CDCによる血液媒介性病原体対策ガイドライン
米疾病予防管理センター(CDC)は、血液媒介性病原体の拡散防止のために「普遍的予防策(Universal Precautions)」の実施を推奨しています。すべての患者の血液を感染性があるものとして取り扱うことで、医療従事者と患者双方の感染リスクを低減します。
血液媒介性病原体とは
血液や体液に存在し、感染すると疾病を引き起こす微小な微生物です。
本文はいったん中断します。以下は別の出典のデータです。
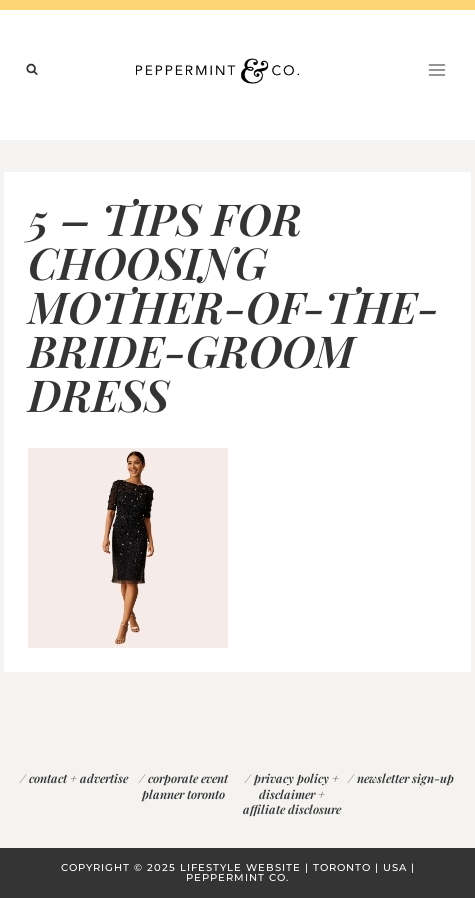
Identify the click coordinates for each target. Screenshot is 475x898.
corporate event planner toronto (185, 786)
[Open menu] (436, 69)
代表的なものにヒト免疫不全ウイルス(HIV)やB型肝炎ウイルス(HBV)があり、医療従事者にとって深刻な脅威となります。
感染経路
これらの病原体は、鼻・眼・口の粘膜や皮膚の傷口に接触したとき、または針刺しや手術用器具による刺傷で体内に侵入します。臨床外では性行為も感染経路の一つです。
防護バリア
防護具の使用は最も重要な防御策です。血液や体液が予想される場合は必ず手袋を着用し、ガウンで皮膚や衣服を保護します。さらに、ゴーグルやフェイスシールド、マスクなどで顔面の粘膜を守ります。
怪我の防止
針やメスなど鋭利な器具を扱う際は十分な注意が必要です。使用後はすぐに穿刺防止「シャープス」容器に廃棄し、針の再装着や手での抜去は絶対に行わないようにします。
手指衛生
患者ごと、または手袋の着脱のたびに手を洗浄します。洗浄は医療用石鹸で最低10秒間行い、感染拡大防止に効果的です。
廃棄物管理
血液や体液で汚染された物品は赤色のビンやバイオハザード用袋に入れて処理します。汚染されたリネンは手袋を着用し、病原体が環境に拡散しないよう慎重に取り扱います。
留意点
血液や体液に曝露する恐れがある場合は必ず防護具を着用し、感染性物質の近くで食べ物や飲み物を置かないようにします。また、針やメスは直ちに適切な容器へ廃棄してください。